The announcement brings to an end a will-he-won’t-he saga after the world’s richest person clinched the deal in April but then put the buyout on hold until the social media company proved that spam bots accounted for fewer than 5 per cent of its total users.
The Tesla CEO sent a letter to Twitter’s board saying he was terminating the acquisition.
Twitter could have pushed for a $US1 billion ($1.45 billion) break-up fee that Musk agreed to pay under these circumstances. Instead,it looks ready to fight to complete the purchase,which its board has approved and CEO Parag Agrawal has insisted he wants to consummate.
In the letter,Musk lawyer Mike Ringler complained that his client had for nearly two months sought data to judge the prevalence of “fake or spam” accounts on the social media platform.
“Twitter has failed or refused to provide this information. Sometimes Twitter has ignored Mr Musk’s requests,sometimes it has rejected them for reasons that appear to be unjustified,and sometimes it has claimed to comply while giving Mr Musk incomplete or unusable information,” the letter said.

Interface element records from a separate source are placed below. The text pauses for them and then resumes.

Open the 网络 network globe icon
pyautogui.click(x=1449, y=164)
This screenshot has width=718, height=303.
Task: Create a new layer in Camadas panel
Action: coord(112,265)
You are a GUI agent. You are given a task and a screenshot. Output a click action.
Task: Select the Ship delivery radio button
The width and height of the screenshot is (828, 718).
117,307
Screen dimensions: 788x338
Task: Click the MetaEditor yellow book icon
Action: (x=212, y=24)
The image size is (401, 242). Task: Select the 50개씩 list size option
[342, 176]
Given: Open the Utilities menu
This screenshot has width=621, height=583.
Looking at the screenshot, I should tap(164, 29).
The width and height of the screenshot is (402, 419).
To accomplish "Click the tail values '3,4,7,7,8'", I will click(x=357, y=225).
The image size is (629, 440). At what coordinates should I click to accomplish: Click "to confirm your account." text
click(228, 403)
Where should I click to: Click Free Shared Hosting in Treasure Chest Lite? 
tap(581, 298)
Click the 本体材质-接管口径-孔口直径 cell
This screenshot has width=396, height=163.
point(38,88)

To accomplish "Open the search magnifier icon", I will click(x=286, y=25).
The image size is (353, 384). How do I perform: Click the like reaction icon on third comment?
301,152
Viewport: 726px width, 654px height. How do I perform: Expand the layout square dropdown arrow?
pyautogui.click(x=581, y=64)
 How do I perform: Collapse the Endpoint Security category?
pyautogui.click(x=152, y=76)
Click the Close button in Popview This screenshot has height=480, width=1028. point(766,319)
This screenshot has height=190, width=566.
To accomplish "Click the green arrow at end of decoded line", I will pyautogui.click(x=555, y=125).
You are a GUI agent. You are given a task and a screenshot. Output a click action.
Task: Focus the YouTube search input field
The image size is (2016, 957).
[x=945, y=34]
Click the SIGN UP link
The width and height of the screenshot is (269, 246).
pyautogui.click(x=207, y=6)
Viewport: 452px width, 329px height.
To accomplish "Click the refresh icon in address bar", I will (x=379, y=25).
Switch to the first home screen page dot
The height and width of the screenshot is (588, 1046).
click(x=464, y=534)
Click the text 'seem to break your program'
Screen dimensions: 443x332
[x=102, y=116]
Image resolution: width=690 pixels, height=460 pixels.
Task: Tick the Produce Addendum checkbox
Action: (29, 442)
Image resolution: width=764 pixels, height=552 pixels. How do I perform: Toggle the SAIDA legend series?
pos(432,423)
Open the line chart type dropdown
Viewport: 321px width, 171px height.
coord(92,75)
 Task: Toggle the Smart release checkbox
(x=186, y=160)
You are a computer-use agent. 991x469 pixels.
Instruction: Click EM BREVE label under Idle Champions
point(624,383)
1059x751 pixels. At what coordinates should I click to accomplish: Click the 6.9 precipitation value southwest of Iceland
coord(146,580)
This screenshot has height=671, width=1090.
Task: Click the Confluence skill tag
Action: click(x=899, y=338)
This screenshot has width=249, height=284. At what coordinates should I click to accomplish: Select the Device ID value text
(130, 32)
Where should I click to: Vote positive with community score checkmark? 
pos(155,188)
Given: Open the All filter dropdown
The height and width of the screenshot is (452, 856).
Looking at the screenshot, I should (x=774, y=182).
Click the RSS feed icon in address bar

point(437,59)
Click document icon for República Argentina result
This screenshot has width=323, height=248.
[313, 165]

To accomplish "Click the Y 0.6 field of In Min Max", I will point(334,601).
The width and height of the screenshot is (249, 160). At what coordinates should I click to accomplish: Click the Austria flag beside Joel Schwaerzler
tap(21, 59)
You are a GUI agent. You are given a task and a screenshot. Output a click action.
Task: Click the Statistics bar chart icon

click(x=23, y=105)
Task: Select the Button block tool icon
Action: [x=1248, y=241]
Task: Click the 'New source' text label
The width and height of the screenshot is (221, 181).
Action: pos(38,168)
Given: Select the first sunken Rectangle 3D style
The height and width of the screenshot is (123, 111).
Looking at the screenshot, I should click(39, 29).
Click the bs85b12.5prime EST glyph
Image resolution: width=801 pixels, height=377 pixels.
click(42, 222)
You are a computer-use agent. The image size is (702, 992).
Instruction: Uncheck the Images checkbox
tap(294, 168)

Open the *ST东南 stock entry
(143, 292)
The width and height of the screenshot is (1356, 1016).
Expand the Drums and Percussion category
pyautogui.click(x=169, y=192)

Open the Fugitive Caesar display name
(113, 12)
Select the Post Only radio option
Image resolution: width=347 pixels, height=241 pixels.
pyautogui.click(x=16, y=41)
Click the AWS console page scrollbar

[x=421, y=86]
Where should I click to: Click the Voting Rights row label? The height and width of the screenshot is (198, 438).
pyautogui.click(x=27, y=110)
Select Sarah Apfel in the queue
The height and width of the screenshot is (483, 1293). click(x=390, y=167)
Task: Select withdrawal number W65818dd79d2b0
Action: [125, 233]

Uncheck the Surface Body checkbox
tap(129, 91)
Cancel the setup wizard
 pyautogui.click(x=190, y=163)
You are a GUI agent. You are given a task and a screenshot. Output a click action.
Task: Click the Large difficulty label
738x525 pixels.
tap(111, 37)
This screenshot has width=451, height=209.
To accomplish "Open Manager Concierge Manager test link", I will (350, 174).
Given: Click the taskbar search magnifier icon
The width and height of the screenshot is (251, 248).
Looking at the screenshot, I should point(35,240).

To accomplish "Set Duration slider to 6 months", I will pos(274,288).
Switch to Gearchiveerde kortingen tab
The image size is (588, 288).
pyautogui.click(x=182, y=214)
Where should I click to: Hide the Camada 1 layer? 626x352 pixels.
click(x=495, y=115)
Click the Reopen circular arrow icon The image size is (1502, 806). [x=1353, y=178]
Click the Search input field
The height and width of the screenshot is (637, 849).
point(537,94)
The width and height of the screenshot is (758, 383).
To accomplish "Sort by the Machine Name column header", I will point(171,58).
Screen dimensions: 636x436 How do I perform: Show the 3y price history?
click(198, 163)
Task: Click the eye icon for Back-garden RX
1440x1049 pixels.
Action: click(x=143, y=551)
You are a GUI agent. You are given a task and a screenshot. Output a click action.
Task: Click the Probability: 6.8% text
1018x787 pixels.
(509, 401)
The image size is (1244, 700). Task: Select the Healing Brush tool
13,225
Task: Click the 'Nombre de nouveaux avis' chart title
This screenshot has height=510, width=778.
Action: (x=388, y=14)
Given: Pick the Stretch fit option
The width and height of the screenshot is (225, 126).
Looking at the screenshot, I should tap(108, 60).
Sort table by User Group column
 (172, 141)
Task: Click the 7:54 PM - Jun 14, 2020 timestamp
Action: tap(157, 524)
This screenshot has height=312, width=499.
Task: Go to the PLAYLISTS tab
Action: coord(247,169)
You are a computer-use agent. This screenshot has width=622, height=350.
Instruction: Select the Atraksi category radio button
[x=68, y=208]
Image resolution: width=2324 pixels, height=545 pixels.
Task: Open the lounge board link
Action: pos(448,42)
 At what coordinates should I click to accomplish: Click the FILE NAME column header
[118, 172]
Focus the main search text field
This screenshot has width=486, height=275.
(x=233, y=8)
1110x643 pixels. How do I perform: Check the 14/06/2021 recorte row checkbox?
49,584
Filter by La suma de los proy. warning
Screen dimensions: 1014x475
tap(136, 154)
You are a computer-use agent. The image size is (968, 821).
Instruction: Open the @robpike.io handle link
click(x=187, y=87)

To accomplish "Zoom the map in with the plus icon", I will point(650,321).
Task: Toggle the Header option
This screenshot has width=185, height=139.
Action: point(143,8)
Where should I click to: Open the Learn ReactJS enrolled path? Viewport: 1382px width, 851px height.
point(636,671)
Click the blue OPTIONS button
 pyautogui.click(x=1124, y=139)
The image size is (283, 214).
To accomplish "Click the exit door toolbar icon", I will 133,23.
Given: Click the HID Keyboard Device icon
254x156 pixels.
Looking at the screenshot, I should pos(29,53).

Musk also said the information was fundamental to company’s business and financial performance,and was needed to finish the transaction.
In response,the chair of Twitter’s board,Bret Taylor,tweeted that the board was “committed to closing the transaction on the price and terms agreed upon” with Musk and “plans to pursue legal action to enforce the merger agreement. We are confident we will prevail in the Delaware Court of Chancery.”